Егор Иванович невольно замер и прислушался к своему сердцу. Оно билось чуть чаще, чем обычно, но легко и ровно.
– И придет же в голову такая чертовщина! – возмутился Шах, который в этой жизни никого и ничего не боялся.
И все же он решил встретиться с Ксенией Миленко еще раз, поговорить о Кусте, самому посмотреть, как она будет реагировать. Глубоко внутри себя он спрятал радость, что появился повод снова увидеть художницу. Он ни за что не признался бы в этом. Скорее всего, он даже не осознавал этого до конца.
– Да, конечно. Отправляйте. Под мою ответственность.
– Мы рискуем, господин Чигоренко. Вы уверены, что «Геополис» в состоянии проглотить такой кусок?
– Послушайте, – Филипп потерял терпение. – Я столько лет руковожу компанией, что знаю систему ее пищеварения лучше, чем свою собственную. Мы переварим ваше сырье, не сомневайтесь!
– А вы шутник, однако.
– На моем месте иначе нельзя.
Этот менеджер из «Лукойла» был страшным занудой, но знал свое дело досконально. Поэтому Филипп предпочитал решать вопросы только с ним. Его фамилия была Ставинский. Господин Чигоренко подумал, что неплохо бы пригласить Ставинского в Карпаты, в какой-нибудь частный пансионат – поговорить в неофициальной обстановке, пропустить вместе по рюмочке, покататься на лыжах. Личный контакт ничем заменить невозможно. Филипп стремился изучить постоянных партнеров, быть во всеоружии на случай непредвиденных обстоятельств. От того, как поведет себя тот или иной конкретный человек, порой зависело многое, если не все. Люди – вот основной фактор влияния.

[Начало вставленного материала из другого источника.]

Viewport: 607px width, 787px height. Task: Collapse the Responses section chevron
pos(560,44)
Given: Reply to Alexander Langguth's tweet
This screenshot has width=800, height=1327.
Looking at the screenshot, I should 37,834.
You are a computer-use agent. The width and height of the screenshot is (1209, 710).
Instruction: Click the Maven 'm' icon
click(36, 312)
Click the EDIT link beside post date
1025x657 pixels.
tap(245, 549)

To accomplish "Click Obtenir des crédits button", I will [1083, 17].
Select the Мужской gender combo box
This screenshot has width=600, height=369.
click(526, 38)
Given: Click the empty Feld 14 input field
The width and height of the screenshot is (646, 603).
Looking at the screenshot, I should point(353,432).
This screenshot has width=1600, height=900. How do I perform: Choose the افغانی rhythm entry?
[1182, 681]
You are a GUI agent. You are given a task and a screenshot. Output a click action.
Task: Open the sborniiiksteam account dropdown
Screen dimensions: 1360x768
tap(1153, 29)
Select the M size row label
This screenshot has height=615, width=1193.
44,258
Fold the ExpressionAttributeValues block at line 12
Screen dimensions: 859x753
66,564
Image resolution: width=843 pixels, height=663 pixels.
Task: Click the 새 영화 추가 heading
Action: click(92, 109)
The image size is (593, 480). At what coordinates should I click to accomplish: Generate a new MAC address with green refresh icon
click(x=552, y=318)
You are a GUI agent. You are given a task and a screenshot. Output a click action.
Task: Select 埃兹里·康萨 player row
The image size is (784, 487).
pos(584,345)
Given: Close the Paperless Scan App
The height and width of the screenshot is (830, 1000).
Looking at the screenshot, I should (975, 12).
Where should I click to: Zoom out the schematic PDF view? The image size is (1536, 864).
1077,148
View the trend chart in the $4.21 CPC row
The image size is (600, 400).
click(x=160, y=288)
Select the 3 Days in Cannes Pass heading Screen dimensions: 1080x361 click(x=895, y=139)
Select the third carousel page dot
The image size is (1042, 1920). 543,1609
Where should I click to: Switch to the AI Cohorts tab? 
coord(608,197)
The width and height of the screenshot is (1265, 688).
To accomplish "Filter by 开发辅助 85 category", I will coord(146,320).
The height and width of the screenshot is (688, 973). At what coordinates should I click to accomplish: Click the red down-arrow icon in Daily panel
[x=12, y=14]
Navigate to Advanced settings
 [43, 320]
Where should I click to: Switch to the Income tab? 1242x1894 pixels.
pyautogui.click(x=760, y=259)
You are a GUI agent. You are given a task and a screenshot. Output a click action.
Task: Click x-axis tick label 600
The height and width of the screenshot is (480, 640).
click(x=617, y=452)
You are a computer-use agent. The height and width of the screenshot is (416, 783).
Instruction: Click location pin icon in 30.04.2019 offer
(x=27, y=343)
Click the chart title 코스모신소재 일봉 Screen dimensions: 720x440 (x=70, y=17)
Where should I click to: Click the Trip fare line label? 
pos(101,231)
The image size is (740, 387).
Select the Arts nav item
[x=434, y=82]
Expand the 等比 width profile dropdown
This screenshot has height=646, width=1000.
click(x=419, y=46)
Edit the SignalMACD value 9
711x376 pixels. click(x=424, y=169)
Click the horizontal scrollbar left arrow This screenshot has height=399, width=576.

На столе у Филиппа стоял перекидной календарь, на котором он любил делать пометки. Сегодняшний листок украшала надпись: «Съездить в галерею и на ярмарку». «Ярмаркой» он называл стихийный рынок произведений искусства, расположенный прямо под открытым небом, а «галереей» – большой магазин, в котором продавались картины. Еще Филипп планировал посетить выставку Художественного фонда, где тоже могли быть выставлены работы Ксении Миленко. В нем проснулось любопытство, граничащее с навязчивой идеей во что бы то ни стало отыскать картины этой малоизвестной художницы. Вряд ли он до конца понимал причину своего интереса. Ксения чем-то его задела. Что-то было в ее взгляде такое… словно она одна знала высшую, тайную истину, недоступную большинству людей. Она смотрела на мир по-другому, совсем не так, как, например, Юля, коллеги, друзья и знакомые Филиппа и он сам, господин Чигоренко, преуспевающий деловой человек, умница, тонкий интеллектуал и эстет.
– Я люблю Юлю! – твердил Филипп, как заклинание, которое должно было спасти его от какой-то огромной, неизвестно откуда надвигающейся беды. – Я люблю Юлю и нашего ребенка. Они для меня дороже всего на свете! Дороже самой жизни.
Он вдруг задумался над тем, что никогда раньше не приходило ему в голову. А в чем же истинная ценность этой самой жизни? В чем ее подлинная, откровенная и первозданная суть?
– Я люблю Юлю! – продолжал твердить Филипп, уже покинув офис и спускаясь по каменной лестнице к машине, припаркованной во внутреннем дворике «Геополиса». – Я люблю свою жену!